## RECORDS TO USE

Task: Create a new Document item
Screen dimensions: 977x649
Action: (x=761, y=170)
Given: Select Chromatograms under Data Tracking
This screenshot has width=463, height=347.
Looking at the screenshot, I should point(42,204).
...
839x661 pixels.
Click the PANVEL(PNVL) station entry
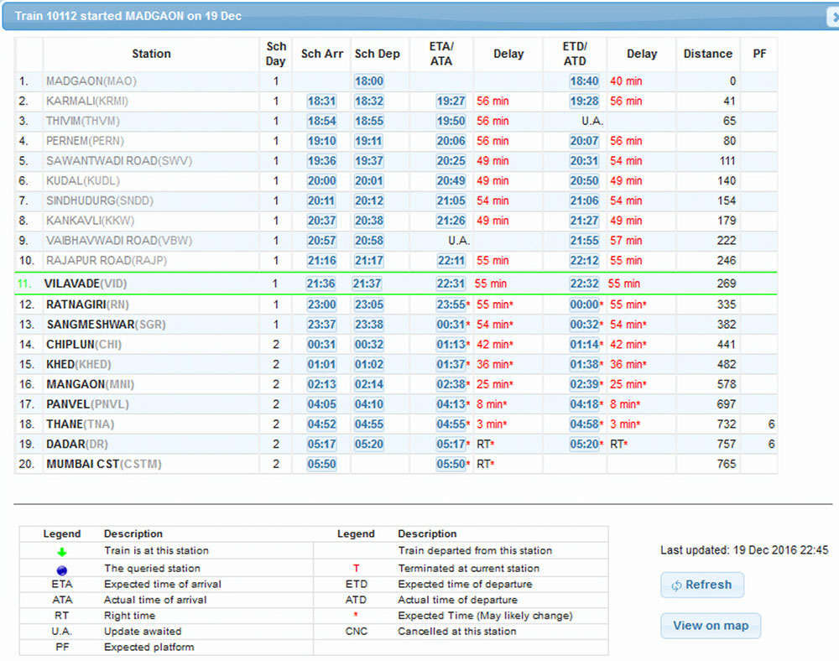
...
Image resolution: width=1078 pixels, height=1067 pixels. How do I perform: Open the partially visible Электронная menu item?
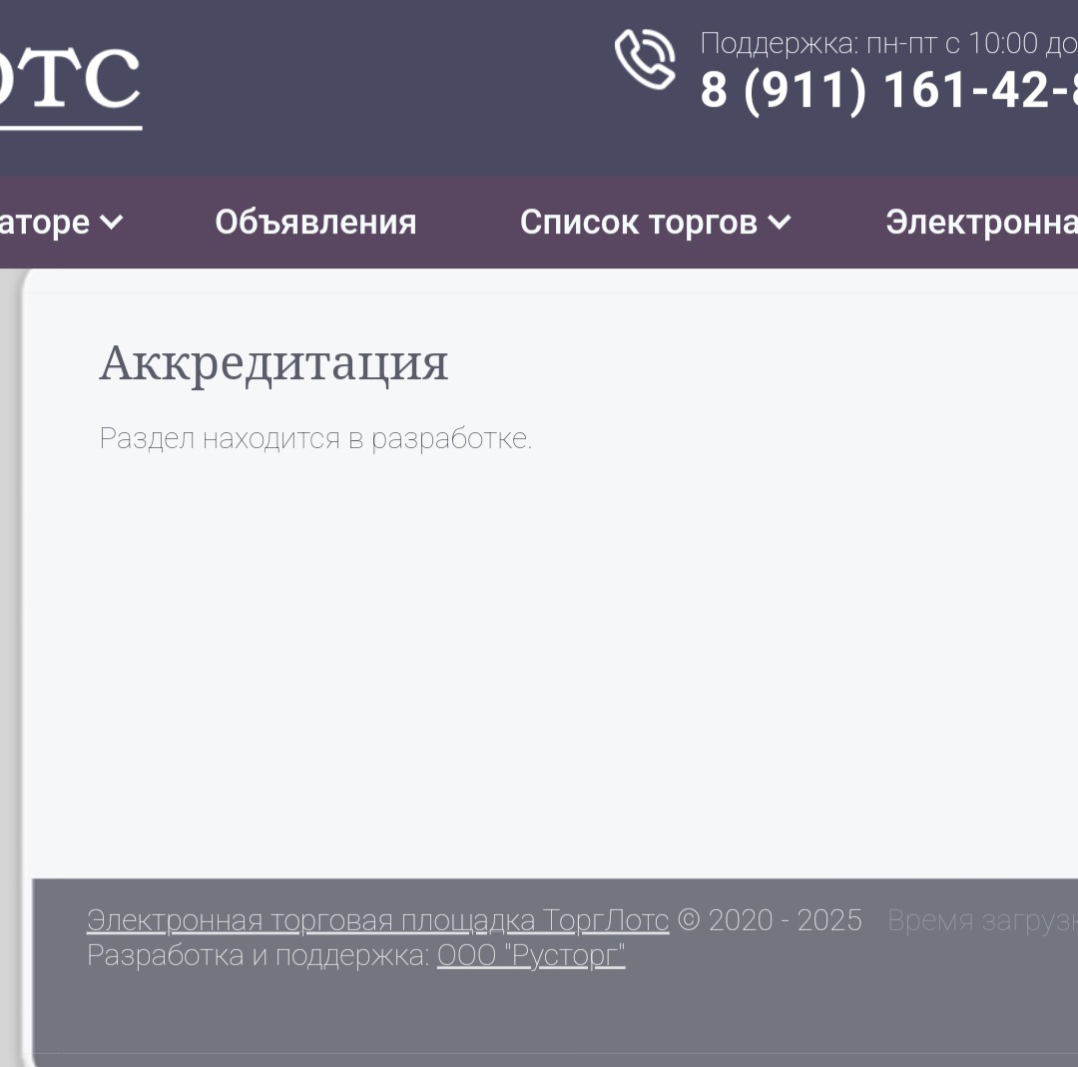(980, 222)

## TASK STATEMENT
I'd like the lines above from the one with "839x661 pixels." up to and including the one with "Click the PANVEL(PNVL) station entry" copied exactly, with no other lines.

## SOLVED PROBLEM
839x661 pixels.
Click the PANVEL(PNVL) station entry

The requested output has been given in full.